Fizzes and bangs on their own cannot substitute for fabulous storytelling

March 16-23

All over Britain, billboards and flyers are advertising events under the National Science Week banner - 1,076 of them in total, with titles such as "Fizz and Foam", "The Whizz Bang Assembly" and "A Pilgrimage to the Dawn of Life".

In the city where I live, Daleks, fire jugglers and creatures from outer space wandered the streets on Saturday, inviting children to build hovercrafts, understand both ice cream and the theory of relativity or to help isolate banana DNA.

This year's Cambridge Science Festival was opened by Konnie Huq, the Blue Peter presenter and Cambridge science graduate, and Alison Richard, the university's vice-chancellor, both chosen apparently to provide inspiring role models to draw more girls into science.

Certainly, there were more men than women but more girls than boys at the launch, though this changed dramatically for the later Einstein events.

Interesting, then, that the festival website, while offering excellent advice for young people on pursuing careers in science, still tells the story of Cambridge's scientific heritage as a timeline exclusively of white men running from Newton through Darwin to Rutherford, Whittle and Hawking.

It is not the only timeline that could have been chosen and certainly not the best one to attract women.

Since the professionalisation of science in the 19th century and the establishment, in 1831, of the British Association for the Advancement of Science, scientists have worried about the relationship between science and the public.

Nowadays, the problem that taxes sociologists is the so-called "deficit model" of public understanding that tends to treat audiences as empty vessels to be filled.

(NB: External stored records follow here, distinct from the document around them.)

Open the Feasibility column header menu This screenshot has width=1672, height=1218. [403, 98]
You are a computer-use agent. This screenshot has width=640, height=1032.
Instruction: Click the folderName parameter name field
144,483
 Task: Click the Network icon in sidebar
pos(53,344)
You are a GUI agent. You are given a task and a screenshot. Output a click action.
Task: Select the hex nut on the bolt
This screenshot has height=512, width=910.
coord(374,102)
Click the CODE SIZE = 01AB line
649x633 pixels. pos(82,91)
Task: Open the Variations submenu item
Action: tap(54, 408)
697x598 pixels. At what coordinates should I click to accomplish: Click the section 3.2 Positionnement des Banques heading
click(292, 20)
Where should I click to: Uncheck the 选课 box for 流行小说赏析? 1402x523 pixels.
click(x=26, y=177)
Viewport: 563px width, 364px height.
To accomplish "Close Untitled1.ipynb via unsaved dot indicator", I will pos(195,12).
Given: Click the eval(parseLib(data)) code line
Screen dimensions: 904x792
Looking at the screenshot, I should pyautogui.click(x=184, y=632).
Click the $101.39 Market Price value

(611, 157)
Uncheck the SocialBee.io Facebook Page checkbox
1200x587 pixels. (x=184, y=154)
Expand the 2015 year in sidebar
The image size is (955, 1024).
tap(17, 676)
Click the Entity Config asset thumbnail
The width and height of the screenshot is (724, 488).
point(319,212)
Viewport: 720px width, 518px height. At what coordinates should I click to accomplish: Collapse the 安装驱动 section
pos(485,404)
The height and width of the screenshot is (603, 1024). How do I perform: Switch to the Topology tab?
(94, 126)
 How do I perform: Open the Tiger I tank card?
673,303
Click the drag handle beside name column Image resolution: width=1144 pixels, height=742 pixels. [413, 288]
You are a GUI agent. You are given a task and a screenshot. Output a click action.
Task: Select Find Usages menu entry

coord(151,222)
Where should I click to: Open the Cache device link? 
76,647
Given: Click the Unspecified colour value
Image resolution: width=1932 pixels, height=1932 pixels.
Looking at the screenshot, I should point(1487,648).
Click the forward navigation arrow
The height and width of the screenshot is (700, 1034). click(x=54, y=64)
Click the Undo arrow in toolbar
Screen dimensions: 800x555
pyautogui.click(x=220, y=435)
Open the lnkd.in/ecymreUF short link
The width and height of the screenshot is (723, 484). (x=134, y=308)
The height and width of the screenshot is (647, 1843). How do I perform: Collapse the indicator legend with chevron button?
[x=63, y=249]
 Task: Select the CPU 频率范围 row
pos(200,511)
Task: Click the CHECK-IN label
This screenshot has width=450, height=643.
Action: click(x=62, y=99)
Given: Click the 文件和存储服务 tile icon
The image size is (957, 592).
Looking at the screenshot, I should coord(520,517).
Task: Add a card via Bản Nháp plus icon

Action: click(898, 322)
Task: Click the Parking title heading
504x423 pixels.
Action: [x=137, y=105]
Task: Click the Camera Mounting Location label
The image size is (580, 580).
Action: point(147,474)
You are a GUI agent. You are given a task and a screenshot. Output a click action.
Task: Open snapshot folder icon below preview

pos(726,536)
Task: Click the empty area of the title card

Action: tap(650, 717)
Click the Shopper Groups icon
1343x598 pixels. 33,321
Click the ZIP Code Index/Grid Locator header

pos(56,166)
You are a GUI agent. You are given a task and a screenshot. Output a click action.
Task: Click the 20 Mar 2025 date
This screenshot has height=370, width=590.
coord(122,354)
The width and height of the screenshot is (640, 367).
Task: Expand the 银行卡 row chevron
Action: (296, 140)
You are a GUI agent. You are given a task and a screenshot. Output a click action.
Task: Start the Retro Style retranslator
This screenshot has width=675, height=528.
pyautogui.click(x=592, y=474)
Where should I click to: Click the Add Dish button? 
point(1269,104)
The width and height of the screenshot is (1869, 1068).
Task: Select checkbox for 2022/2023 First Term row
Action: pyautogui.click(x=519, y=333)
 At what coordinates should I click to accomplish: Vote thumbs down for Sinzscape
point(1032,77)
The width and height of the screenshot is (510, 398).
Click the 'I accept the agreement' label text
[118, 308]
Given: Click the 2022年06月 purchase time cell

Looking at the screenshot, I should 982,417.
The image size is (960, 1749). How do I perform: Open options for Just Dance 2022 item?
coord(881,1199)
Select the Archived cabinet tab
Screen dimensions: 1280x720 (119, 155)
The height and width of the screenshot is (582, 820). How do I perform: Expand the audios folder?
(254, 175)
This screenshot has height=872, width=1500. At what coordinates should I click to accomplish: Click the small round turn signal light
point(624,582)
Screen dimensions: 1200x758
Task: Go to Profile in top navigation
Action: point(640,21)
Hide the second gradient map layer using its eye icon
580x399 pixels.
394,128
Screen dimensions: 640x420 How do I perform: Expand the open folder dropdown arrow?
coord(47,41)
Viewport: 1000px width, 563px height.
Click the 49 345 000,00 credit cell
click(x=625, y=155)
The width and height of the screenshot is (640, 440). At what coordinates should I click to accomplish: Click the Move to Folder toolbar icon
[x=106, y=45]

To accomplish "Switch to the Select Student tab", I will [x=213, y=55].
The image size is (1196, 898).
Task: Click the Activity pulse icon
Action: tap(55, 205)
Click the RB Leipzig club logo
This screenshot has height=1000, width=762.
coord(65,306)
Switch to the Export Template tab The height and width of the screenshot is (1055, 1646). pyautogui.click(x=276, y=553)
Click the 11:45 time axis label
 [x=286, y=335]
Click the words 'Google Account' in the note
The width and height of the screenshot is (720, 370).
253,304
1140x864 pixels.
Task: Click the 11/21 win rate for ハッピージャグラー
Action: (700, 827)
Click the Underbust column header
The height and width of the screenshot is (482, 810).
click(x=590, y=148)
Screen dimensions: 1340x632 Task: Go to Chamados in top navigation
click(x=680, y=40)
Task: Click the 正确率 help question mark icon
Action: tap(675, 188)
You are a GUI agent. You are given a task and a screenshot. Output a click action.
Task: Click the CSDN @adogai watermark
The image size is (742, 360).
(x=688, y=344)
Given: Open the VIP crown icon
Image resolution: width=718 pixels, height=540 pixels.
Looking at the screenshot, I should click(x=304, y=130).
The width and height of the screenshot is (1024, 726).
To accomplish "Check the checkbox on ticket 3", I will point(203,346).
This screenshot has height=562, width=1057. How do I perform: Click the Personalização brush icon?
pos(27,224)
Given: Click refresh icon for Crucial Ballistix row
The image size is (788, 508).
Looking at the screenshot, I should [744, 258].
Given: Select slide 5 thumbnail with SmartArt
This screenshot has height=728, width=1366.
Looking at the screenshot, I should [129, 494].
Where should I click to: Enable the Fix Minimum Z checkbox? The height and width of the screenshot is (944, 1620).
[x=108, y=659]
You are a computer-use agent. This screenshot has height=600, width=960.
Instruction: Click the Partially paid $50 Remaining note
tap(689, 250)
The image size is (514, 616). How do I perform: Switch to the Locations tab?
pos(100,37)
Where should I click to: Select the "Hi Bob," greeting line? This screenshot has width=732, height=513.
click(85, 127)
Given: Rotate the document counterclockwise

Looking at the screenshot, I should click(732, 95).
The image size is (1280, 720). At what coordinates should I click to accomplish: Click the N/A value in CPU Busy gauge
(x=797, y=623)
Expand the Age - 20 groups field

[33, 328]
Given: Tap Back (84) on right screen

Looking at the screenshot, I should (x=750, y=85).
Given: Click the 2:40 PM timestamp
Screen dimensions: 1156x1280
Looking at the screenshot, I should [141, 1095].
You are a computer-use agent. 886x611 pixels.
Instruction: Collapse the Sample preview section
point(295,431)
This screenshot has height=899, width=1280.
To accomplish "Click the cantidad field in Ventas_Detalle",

Instead, critics argue, science communication should be a "mutual getting to know".

The organisers of Cambridge Science Festival certainly seemed to be working on entertaining mutuality in the number of hands-on activities on offer in Cambridge on Saturday. But does entertainment in science always lead to understanding?

My children, aged ten and 11, were certainly no wiser about relativity by the end of the day, although they had been convinced that science was cool and entertaining. Fizzes and bangs on their own cannot substitute for the fabulous storytelling and explication of a great populariser of science such as Thomas Huxley, who could hold an audience spellbound for an hour on the subject of deep time with no other visual aid than a piece of chalk.

At Cambridge this week, walls of table displays sought to tempt children into hands-on activities. But while noises and movement may have acted as magnets for children, it was the charismatic storytelling of the young scientists and PhD students that kept them from drifting away again.

These popularisers competed with one another to explain the science on their tables using metaphors and colour, not just talking at the children but asking them questions, turning learning into the exchange and excitement of curious conversation.

Surely, if we are to value the public understanding of science, we need to invest more in teaching talented young scientists such as these to communicate complex ideas, to translate them from closed discursively exclusive languages into open ones and into narrative and metaphor. And that is not easy.

Rebecca Stott is professor of English at Anglia Polytechnic University and the author of popular history of science books.